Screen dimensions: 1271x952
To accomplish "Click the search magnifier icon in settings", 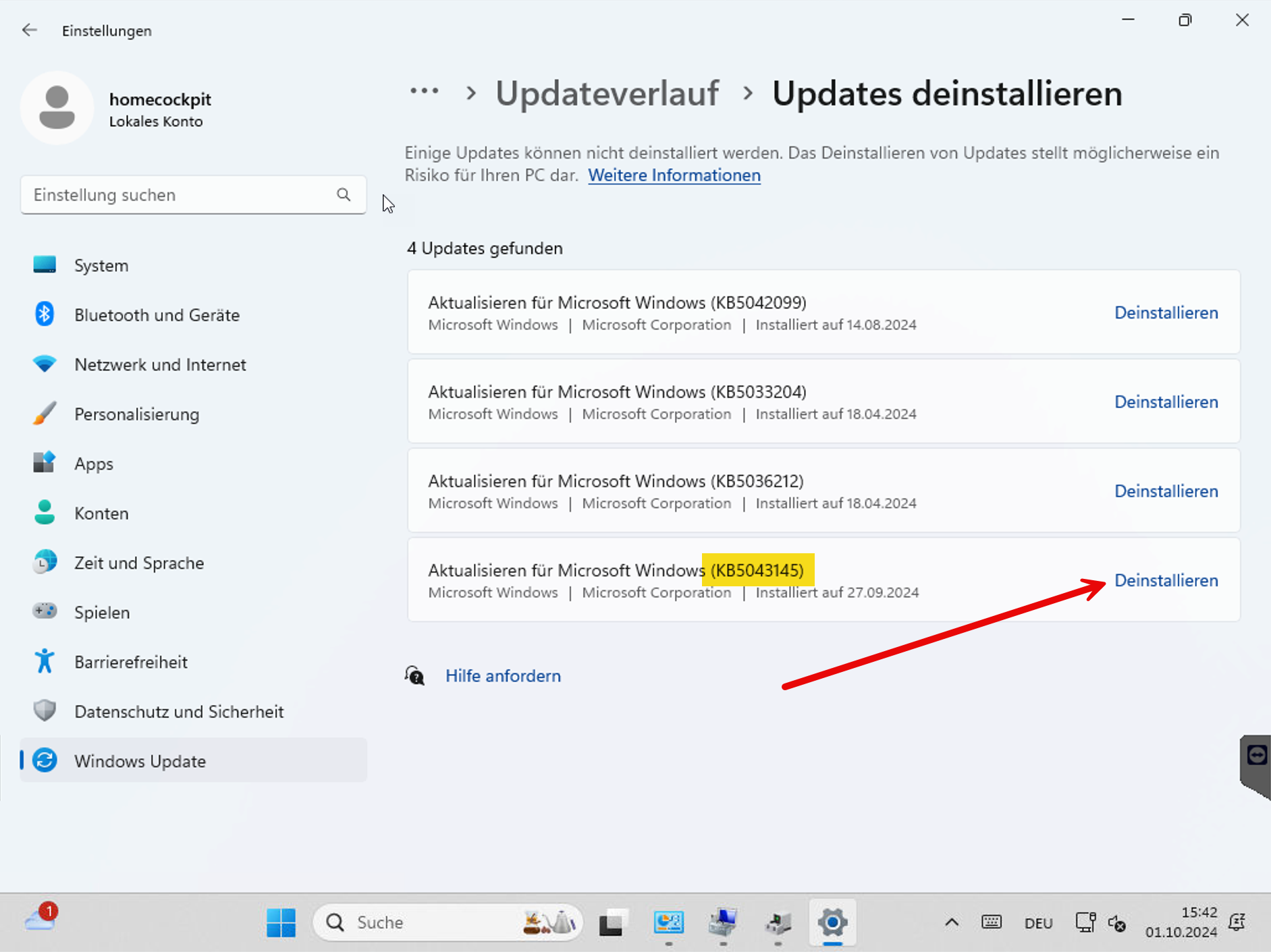I will click(x=344, y=195).
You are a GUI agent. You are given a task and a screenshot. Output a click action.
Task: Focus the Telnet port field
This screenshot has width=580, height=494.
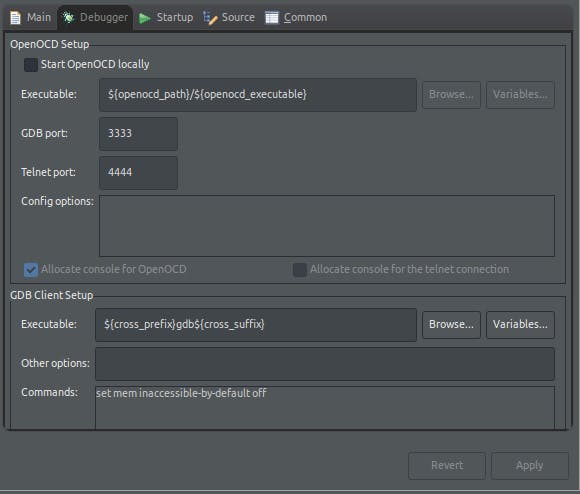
————————
Return only the lines from the line containing "You are a GUI" through the last line of the records above, both ends included, exactly as written, leaving pictures out.

You are a GUI agent. You are given a task and a screenshot. Output a click action.
Task: Focus the Telnet port field
This screenshot has width=580, height=494.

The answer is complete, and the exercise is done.